Evil script replaces punctuation in your code with superficially similar symbols


#1

[Read the post]


#2

This type of attack was a real problem with the internationalized domain names until the browsers started to display them unmasked in the address bar.


#3

I’ve hit so many control character, newline, smart case, alternate glyph issues that when in doubt I run code through a regex and spit out the character codes.
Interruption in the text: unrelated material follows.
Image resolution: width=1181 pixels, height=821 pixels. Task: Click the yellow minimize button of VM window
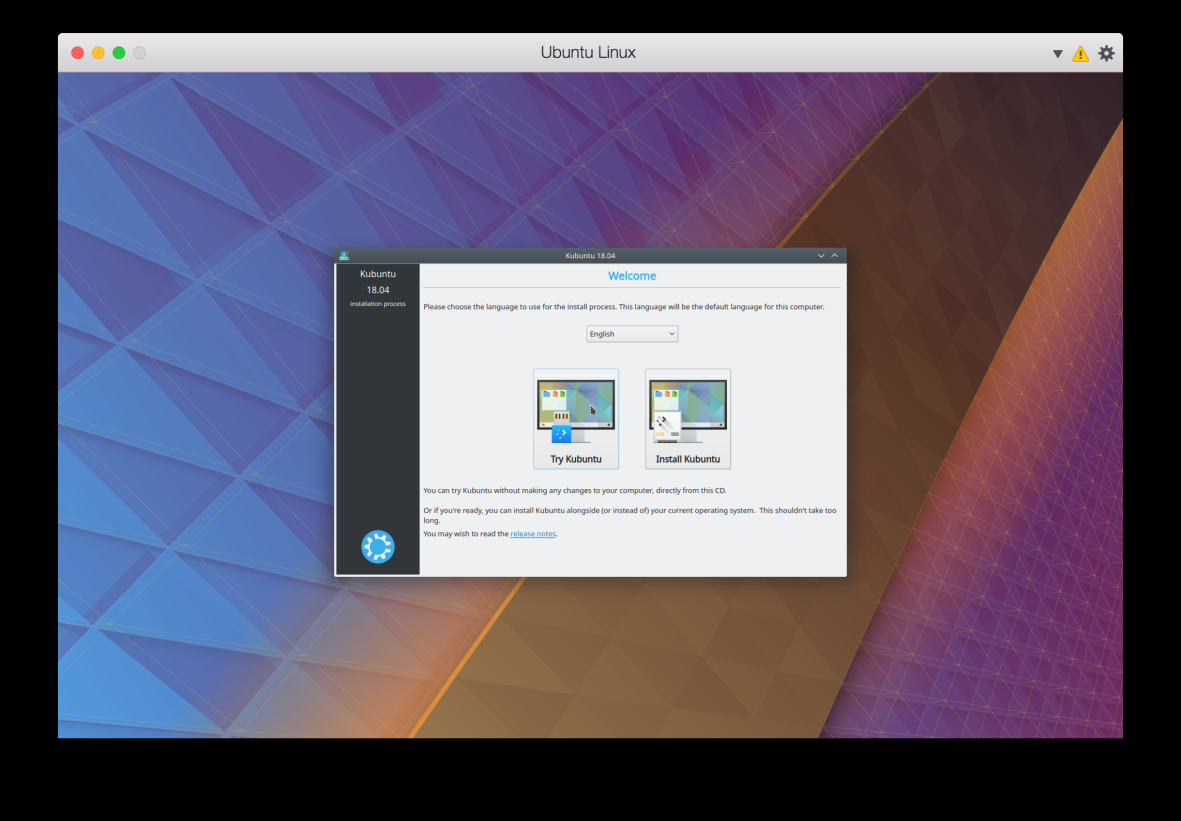coord(98,53)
Why,oh why are line endings still contentious?

Only then would I murder the sonofabitch that did that.


#4

Some chat programs already implement this “feature”, ostensibly to prettify text, so if someone sends you a line or two of code via chat, you’ll end up with m-dash instead of n-dash, or pretty quotation marks instead of the standard ones.
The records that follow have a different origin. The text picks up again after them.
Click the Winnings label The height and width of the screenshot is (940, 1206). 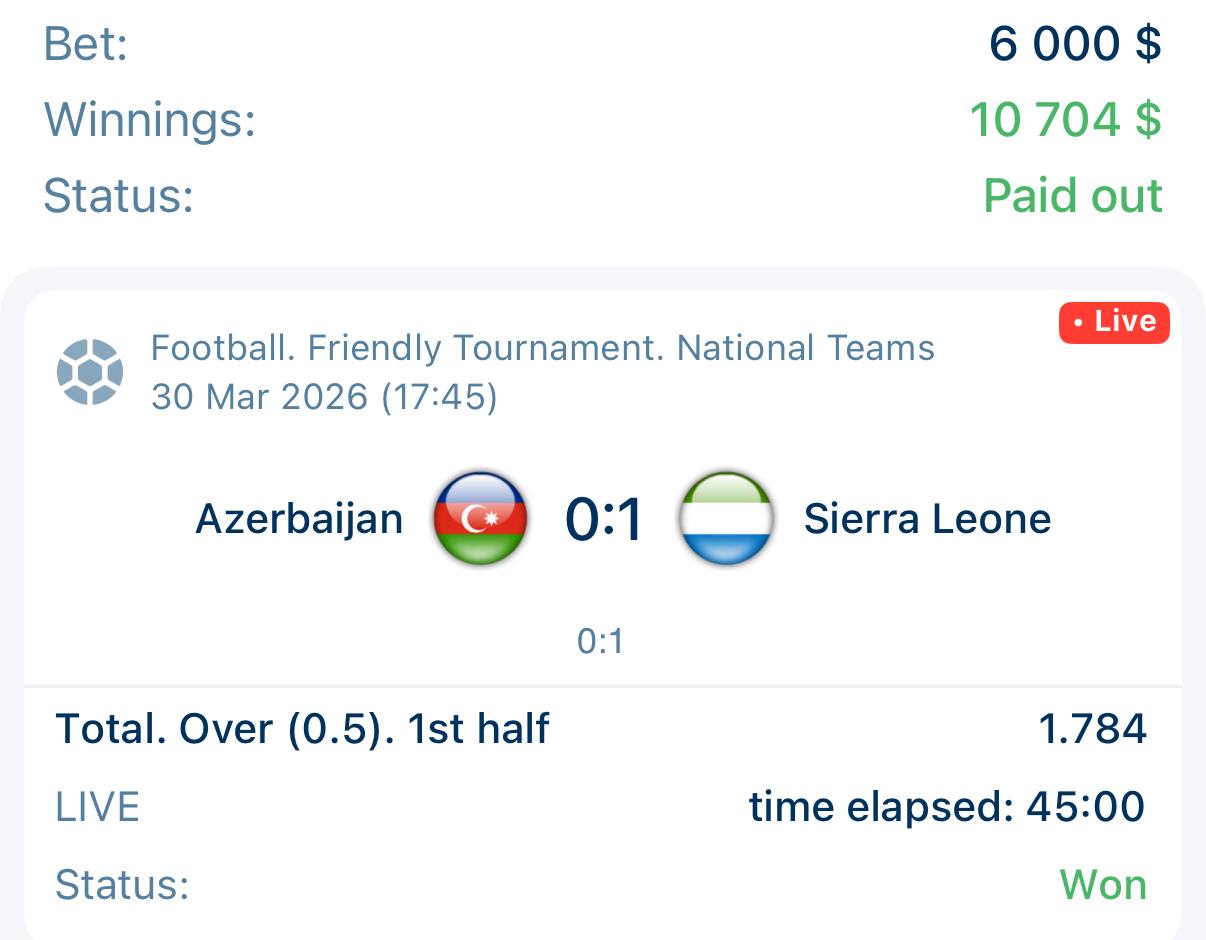click(150, 120)
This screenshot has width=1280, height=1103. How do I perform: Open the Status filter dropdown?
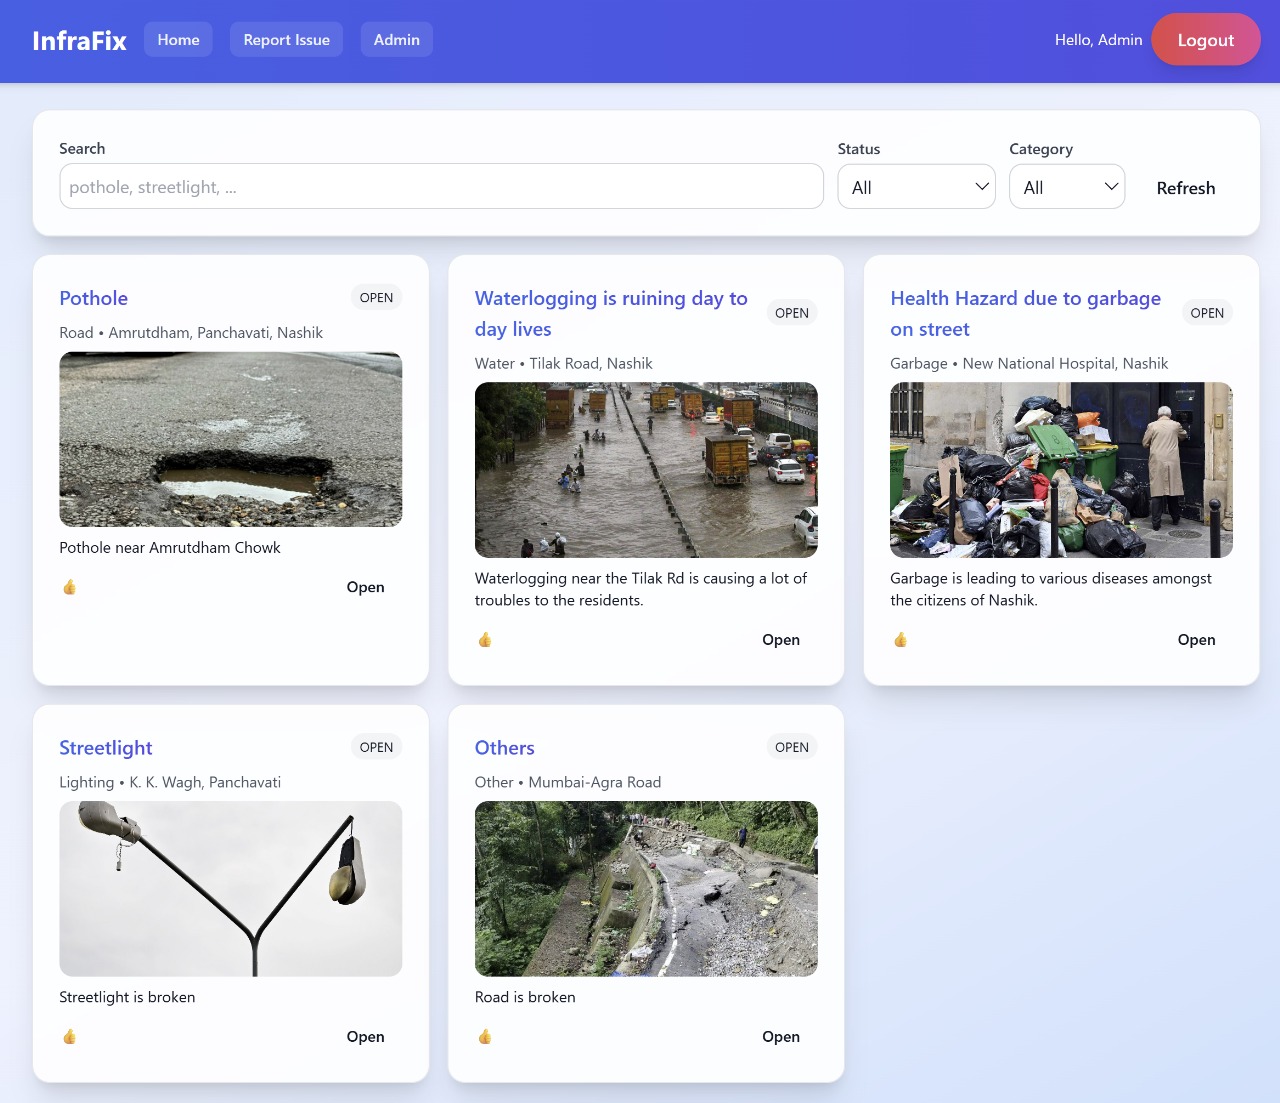916,187
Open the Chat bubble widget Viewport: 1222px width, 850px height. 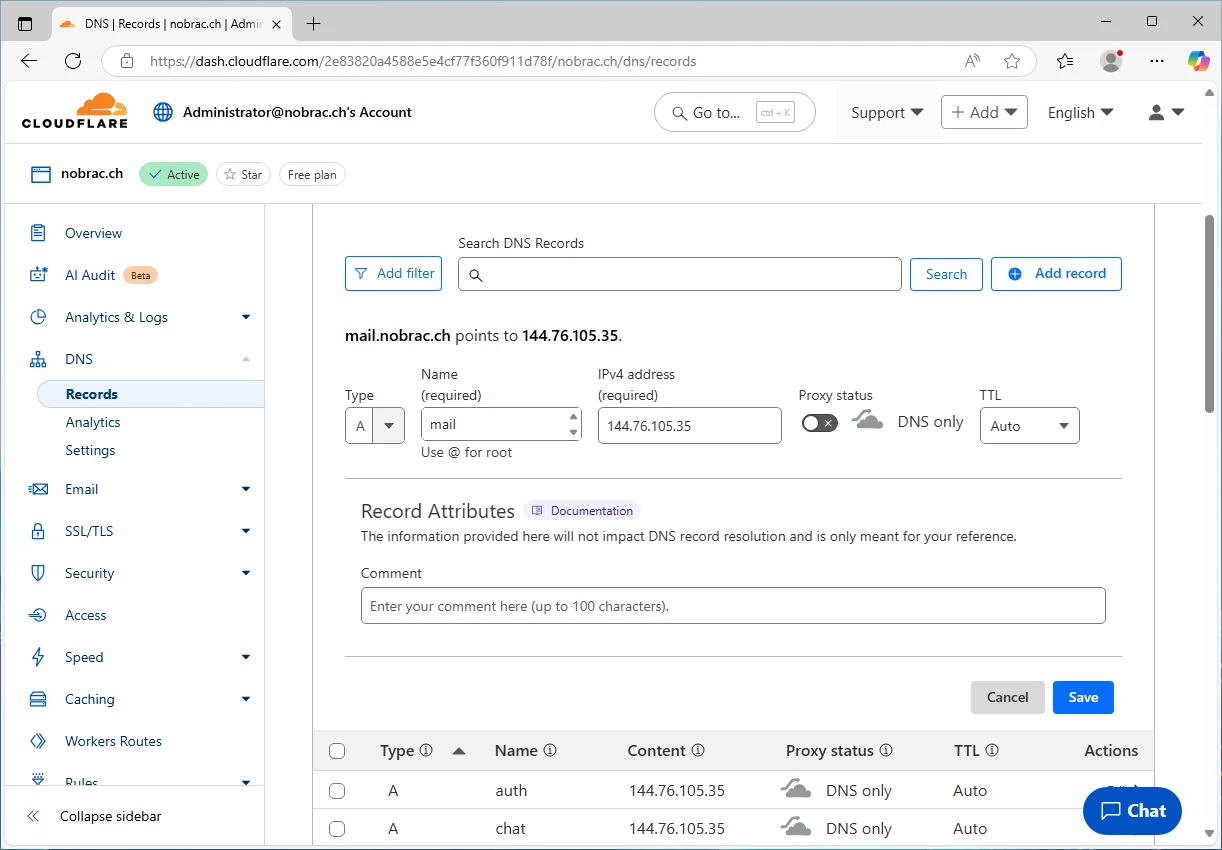[x=1132, y=811]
It’s a pain in the ass, but usually not super hard to track down, as the compiler will give you a line number, and the clue that there’s an unrecognised symbol


#5

“• Be fired, and then killed”

Always a crowd pleaser!


#6

˙suɐƃıuɐuǝɥs ǝsǝɥʇ ʃʃɐ ɹoɟ ʃǝɐɥɔıɯɹǝɥʇo@ ǝɯɐʃq I


#7

killed by firing!


#8

It would give us SAS coders a huge headache, too!


#9

Porting a file from mainframe to unix to windows (pick your combo) can be a real bear on line endings!


#10

I don’t understand. Why would a compiler accept Unicode to begin with? Are there programming languages that require Hiragana or Tamil now?


#11

“Wait, what? A 34 bit Honeywell processor and the OS only supports EBCDIC, but not all of it?? …I need to smoke something”


#12

String literals? Comments?


#13

[quote=“Boundegar, post:10, topic:68052, full:true”]
I don’t understand. Why would a compiler accept Unicode to begin with? Are there programming languages that require Hiragana or Tamil now?
[/quote]Why would a compiler not accept Unicode? It’s just a text format, and pretty much everything can read it by default. They’d have to specifically exclude it, and why would they do that?


#14

Here’s why:


#15

Why should this be a reason to forbid unicode in programming languages? Because it would be more convenient for someone not needing chars outside of the restricted ASCII table?


#16

Well my EE days were long long ago, but I don’t recall any language requiring exotic characters, ever. Not even C, with its rat bastard ?: operator.


#17

Again: string literals. Comments. These are things that generally contain text in human-readable languages, which includes all kinds of unicode.


#18

public class Unicödĕ { public static void main(String[] args) { String düdelü = "Gar gräßlicher Kram"; System.out.println(düdelü); } }

Where’s the problem, most languages support Unicode (imo not too early, the standard is old)? If a compiler does not accept Unicode at all i10n and i18n would be impossible.


#19

You obviously never used APL


#20

Something like dd if=/dev/urandom count=1 bs=10k is probably a working APL program, summoning Cthulu or so.